* PROBLEM *
Restate, word for word, the lines from the opening line of the data through the line containing "Aftermarket Quick Connectors (267, 312)", both included, and nothing else.

* RECORD SET *
►
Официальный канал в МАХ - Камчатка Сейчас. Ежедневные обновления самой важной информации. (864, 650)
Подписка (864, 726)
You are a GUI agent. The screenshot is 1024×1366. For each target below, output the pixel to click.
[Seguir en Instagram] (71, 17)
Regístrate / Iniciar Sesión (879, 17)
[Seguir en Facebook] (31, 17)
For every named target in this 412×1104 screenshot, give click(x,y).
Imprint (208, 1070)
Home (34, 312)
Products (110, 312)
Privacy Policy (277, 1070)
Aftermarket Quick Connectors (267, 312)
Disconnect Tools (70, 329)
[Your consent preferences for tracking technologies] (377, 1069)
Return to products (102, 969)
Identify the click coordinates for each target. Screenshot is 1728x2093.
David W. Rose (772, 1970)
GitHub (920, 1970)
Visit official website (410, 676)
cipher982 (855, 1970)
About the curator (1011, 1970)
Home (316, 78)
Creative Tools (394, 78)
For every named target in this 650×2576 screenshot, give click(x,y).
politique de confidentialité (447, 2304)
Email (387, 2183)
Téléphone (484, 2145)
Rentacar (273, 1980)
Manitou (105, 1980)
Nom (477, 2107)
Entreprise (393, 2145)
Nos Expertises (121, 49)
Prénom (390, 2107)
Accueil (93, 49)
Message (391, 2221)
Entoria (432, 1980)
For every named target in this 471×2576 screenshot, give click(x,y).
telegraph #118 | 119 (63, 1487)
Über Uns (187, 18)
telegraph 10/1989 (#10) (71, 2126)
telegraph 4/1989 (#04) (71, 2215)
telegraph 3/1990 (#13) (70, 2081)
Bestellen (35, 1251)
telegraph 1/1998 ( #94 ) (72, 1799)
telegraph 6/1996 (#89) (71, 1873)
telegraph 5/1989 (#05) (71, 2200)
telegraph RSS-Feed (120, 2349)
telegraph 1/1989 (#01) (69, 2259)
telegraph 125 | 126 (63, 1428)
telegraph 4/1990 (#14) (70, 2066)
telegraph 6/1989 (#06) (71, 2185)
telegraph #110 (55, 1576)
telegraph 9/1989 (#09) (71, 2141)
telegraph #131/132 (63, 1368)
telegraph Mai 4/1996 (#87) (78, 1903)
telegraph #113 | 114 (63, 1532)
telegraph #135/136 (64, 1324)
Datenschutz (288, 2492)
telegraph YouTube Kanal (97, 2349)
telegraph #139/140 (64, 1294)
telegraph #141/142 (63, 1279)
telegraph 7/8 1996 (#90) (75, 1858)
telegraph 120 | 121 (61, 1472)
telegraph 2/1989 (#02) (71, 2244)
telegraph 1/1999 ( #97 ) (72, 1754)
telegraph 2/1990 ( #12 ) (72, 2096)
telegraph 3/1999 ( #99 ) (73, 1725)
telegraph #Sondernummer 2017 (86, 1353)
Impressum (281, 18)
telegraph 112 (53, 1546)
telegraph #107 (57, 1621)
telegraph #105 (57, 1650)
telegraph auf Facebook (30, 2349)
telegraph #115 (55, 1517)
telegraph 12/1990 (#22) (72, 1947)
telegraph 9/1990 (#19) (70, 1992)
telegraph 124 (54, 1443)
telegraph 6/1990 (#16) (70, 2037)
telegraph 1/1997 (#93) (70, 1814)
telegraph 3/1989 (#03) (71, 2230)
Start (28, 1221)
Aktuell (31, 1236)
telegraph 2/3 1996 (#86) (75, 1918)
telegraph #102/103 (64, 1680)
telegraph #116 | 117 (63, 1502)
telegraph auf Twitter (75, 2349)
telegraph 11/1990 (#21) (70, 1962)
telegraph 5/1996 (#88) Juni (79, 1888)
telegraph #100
◄
* SOLUTION TO THIS TASK *
Официальный канал в МАХ - Камчатка Сейчас. Ежедневные обновления самой важной информации. (864, 650)
Подписка (864, 726)
You are a GUI agent. The screenshot is 1024×1366. For each target below, output the pixel to click.
[Seguir en Instagram] (71, 17)
Regístrate / Iniciar Sesión (879, 17)
[Seguir en Facebook] (31, 17)
For every named target in this 412×1104 screenshot, give click(x,y).
Imprint (208, 1070)
Home (34, 312)
Products (110, 312)
Privacy Policy (277, 1070)
Aftermarket Quick Connectors (267, 312)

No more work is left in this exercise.